A kitchen stands behind the house in a seperate building. This was a common practice in those days to keep the stove from warming the home in summer and also to lessen the possibility of fire.





Rear View of Liberty Hall - The Kitchen is on the Right

Pulitzer Prize winning novelist Margaret Mitchell was familiar with Liberty Hall and had the house in mind when she penned the immortal American classic novel, Gone with the Wind. When discussing the origins of the plantation house "Tara" she mentioned this house, along with the Fitzgerald house in Clayton County, Georgia, was the prototype for the fictional O'Hara plantation. Liberty Hall is somwhat different from the one in the 1939 movie. Mitchell said she loved the rambling and "no particular architectural plan" quality of it.




This small but excellent Confederate Museum stands next to Liberty Hall and is operated by the State of Georgia.
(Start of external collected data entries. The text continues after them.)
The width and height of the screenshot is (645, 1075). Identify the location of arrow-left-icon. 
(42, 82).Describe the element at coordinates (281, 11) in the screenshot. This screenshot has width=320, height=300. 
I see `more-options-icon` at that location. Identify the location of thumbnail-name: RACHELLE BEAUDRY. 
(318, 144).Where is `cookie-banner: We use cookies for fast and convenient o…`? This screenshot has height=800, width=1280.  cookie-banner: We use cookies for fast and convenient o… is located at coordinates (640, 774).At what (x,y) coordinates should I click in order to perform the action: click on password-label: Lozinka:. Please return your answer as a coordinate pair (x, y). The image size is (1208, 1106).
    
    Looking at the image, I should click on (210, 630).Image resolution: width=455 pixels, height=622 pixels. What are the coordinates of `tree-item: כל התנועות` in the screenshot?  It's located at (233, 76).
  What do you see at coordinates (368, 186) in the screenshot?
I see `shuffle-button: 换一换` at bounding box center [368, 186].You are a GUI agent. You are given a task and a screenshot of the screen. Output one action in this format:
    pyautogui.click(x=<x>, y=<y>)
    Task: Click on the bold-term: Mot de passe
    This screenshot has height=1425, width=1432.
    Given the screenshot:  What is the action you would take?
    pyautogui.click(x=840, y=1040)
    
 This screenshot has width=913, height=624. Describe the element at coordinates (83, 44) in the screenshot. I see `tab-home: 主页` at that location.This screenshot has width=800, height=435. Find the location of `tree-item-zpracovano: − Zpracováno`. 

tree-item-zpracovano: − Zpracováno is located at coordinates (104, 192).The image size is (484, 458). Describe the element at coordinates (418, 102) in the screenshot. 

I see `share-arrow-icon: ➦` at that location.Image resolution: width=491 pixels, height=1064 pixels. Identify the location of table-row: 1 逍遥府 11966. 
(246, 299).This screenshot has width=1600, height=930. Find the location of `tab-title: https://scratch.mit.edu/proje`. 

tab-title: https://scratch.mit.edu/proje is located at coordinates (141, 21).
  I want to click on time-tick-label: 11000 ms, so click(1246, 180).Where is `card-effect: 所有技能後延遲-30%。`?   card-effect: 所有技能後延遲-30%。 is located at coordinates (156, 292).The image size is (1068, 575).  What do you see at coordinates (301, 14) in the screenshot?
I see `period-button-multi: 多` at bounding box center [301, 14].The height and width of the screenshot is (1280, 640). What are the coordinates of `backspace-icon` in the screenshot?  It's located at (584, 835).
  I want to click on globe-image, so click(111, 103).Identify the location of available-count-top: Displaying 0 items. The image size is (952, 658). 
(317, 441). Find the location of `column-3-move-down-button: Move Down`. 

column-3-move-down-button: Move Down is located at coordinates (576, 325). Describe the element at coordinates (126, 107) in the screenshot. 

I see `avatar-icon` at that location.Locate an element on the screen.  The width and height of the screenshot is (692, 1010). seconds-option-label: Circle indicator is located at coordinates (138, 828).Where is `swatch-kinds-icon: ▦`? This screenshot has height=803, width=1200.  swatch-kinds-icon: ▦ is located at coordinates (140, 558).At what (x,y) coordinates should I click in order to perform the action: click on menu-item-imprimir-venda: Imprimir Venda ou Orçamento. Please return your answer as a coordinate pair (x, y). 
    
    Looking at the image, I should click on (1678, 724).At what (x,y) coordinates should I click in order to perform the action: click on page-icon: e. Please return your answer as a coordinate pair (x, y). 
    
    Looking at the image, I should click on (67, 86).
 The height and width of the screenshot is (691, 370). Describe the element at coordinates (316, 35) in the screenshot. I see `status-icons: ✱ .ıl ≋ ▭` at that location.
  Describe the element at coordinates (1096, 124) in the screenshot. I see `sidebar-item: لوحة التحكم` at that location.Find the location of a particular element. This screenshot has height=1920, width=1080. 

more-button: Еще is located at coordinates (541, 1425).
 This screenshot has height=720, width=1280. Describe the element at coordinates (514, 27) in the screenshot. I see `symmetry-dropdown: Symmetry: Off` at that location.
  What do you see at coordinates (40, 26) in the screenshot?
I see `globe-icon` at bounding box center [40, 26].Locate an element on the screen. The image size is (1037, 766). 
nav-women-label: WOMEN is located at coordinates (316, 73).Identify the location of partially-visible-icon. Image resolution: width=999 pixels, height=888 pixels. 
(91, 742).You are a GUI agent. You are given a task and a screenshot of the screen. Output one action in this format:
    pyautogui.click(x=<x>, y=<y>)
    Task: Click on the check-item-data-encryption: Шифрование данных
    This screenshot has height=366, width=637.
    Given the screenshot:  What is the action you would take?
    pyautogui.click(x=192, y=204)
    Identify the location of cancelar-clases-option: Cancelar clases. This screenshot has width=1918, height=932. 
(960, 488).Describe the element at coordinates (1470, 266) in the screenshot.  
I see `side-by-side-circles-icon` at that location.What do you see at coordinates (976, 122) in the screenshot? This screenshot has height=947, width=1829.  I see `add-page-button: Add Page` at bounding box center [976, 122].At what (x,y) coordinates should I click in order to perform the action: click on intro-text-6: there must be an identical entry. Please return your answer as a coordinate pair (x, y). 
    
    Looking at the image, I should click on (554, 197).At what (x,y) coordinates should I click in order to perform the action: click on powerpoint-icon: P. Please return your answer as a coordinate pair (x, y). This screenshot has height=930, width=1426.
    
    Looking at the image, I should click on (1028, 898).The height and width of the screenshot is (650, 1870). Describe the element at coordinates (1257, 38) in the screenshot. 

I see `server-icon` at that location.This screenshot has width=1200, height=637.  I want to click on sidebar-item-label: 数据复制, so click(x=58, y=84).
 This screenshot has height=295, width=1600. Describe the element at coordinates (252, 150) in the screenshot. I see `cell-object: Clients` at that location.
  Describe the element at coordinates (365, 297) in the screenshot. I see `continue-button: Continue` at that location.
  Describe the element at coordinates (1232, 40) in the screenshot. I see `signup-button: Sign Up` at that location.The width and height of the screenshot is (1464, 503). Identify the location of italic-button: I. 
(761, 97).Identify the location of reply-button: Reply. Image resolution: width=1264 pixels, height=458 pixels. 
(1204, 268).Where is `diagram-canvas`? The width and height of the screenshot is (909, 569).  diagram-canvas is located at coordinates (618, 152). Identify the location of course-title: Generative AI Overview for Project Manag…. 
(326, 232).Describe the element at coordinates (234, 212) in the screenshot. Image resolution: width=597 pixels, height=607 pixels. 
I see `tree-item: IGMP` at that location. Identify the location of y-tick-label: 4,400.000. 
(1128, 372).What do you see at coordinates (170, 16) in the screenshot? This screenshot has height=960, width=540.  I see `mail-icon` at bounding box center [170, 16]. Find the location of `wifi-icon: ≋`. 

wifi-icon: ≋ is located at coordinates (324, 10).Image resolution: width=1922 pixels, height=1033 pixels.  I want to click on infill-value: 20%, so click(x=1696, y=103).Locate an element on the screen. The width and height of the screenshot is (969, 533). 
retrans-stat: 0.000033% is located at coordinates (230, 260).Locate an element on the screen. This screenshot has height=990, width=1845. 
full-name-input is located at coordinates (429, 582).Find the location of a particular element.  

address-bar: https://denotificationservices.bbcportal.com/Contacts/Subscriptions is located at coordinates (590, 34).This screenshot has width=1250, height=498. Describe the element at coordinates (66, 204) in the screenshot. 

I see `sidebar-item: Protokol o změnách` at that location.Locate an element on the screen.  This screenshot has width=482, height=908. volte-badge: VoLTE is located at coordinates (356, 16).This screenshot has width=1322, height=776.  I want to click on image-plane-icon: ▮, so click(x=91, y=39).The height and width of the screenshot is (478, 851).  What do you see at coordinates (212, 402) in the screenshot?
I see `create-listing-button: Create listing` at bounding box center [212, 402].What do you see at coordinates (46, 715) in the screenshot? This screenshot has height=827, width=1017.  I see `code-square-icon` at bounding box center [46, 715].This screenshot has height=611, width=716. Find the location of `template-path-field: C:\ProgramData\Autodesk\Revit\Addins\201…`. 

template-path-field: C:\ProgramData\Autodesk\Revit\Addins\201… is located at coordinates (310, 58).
It is a real gem, containing one of the finest collections of memorbilia from the War Between the States to be found in Georgia and operated by Georgia State Parks and Historic Sites, Georgia Department of Natural Resources.








Exhibits in the museum take the visitor down the "Road to War," from home life to battlefield. Artifacts which may be seen include firearms, uniforms, historic documents and much more. When I was pastor of a church in Augusta, about an hour east of Crawfordville, I brought youth groups from our church to visit this museum on 3 or 4 occasions and I have also been here on family outings.



I have one special memory of visiting this Confederate Museum one hot summer afternoon and talking at length with two ladies who work as docents at Liberty Hall and also the museum. They spoke fondly -even intimately - of Alexander H. Stephens whom they called "Little Alex." One would have thought they had known him their entire lives.